La luna llena, altiva y eterna,
asciende esta noche desde el río,
pero en su resplandor hay un dejo de envidia,
pues sabe que tus ojos iluminan más que ella.
Ese brillo, tan profundo como el cielo estrellado,
no solo acaricia la noche;
la domina, la transforma, la hace suya.
Tus ojos, faroles de un verde o un azul indescifrables,
como el agua que corre en el delta,
conducen miradas, despiertan sonrisas,
y esconden secretos que ni la luna puede alcanzar.
Con picardía dibujan días enteros,
y son el faro de los paseos a orillas del río,
donde el viento murmura historias de amor
y el agua refleja nuestras sombras, tan juntas.

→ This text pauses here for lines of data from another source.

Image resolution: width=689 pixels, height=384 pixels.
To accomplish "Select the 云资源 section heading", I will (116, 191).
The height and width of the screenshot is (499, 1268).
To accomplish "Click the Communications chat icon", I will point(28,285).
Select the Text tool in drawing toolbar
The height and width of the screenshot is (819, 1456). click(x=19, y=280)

La luna, esta noche, parece detenerse;
queda suspendida, embelesada por tu presencia.
Intenta igualar la fuerza de tu mirada,
pero se pierde en su propia distancia.
Mientras tanto, tú, aquí cerca,
con esa risa suave que embriaga
y esos ojos que movilizan todo a su paso,
conviertes al delta en un escenario eterno.

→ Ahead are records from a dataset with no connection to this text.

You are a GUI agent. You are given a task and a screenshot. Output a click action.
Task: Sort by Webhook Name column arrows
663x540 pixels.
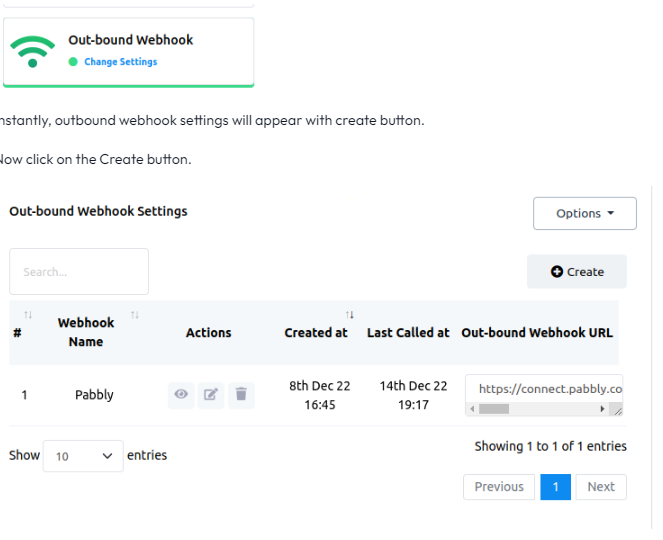(135, 315)
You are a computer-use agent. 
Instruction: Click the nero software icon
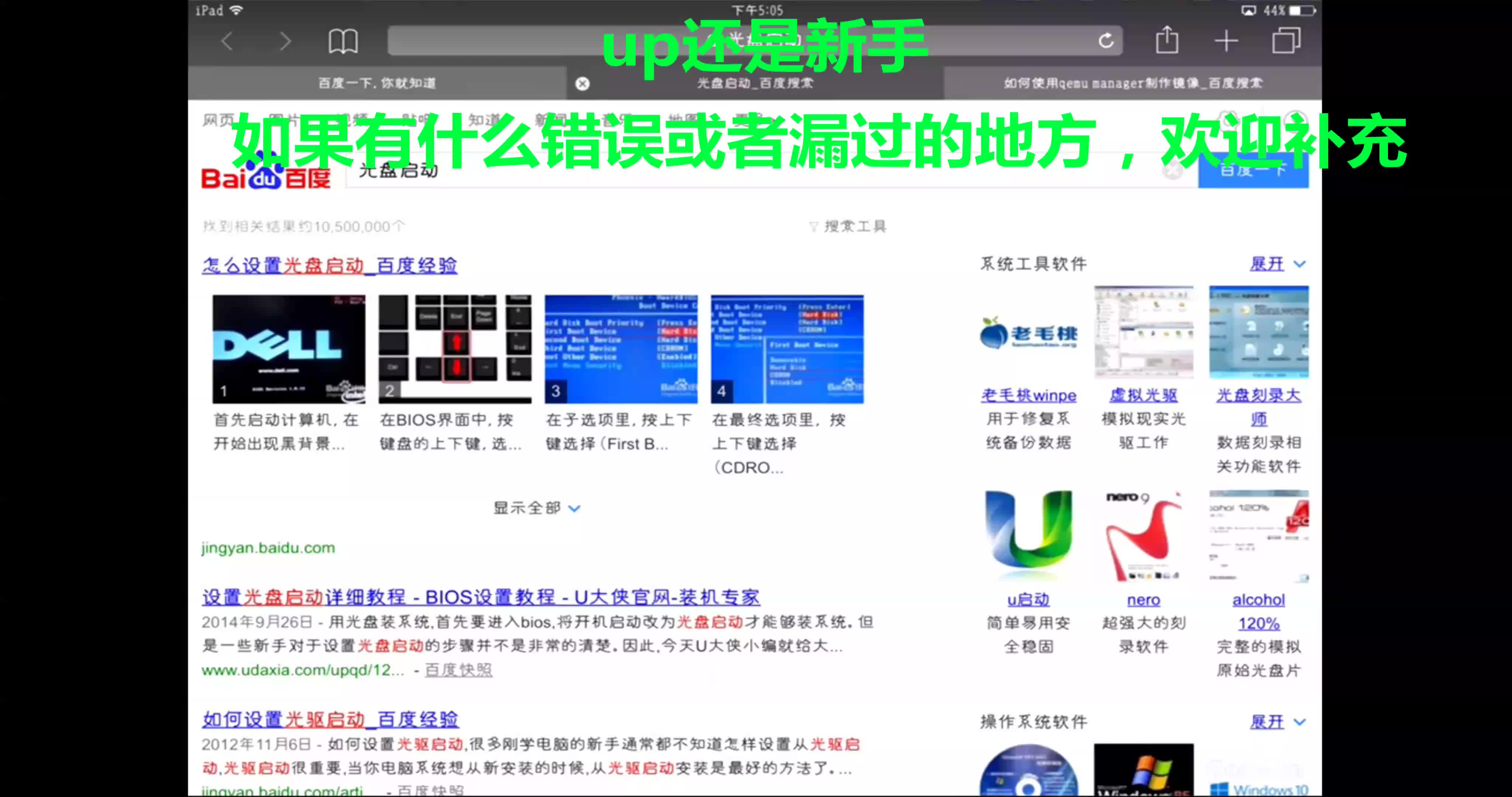(x=1143, y=536)
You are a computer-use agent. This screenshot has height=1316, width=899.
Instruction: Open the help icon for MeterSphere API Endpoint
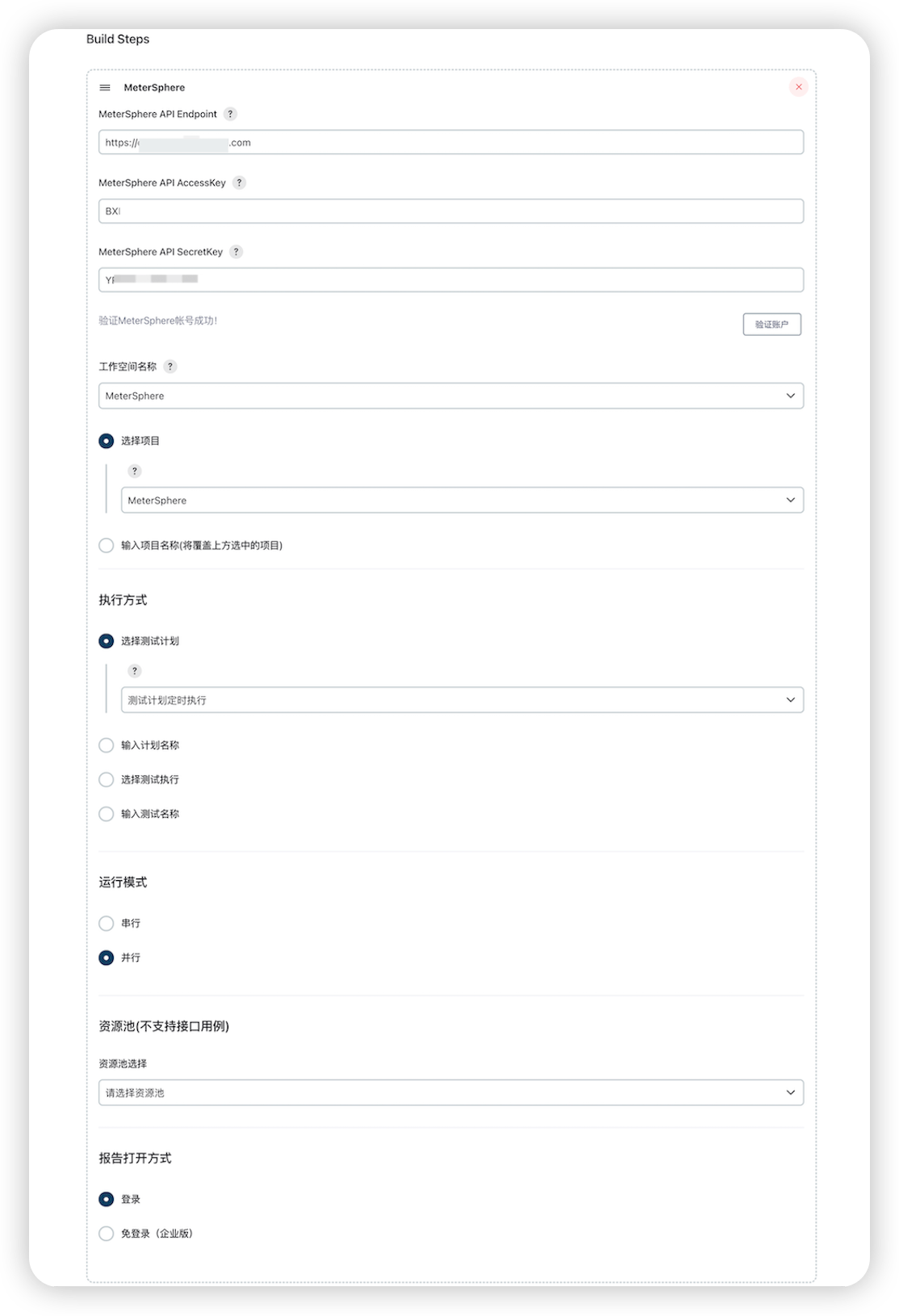click(230, 114)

Cada ola que besa la orilla lleva tu nombre,
cada estrella que aparece lo hace por ti.
Y yo, perdido entre las luces de tus pupilas,
me encuentro y me pierdo a la vez.
El universo esta noche se rinde ante ti:
la luna, gigante y orgullosa, se inclina;
el río, eterno y paciente, te canta;
y yo, en esta poesía que nunca basta,
intento atrapar en palabras lo inalcanzable:
el color inigualable de tus ojos
y el amor infinito que despiertan en mí.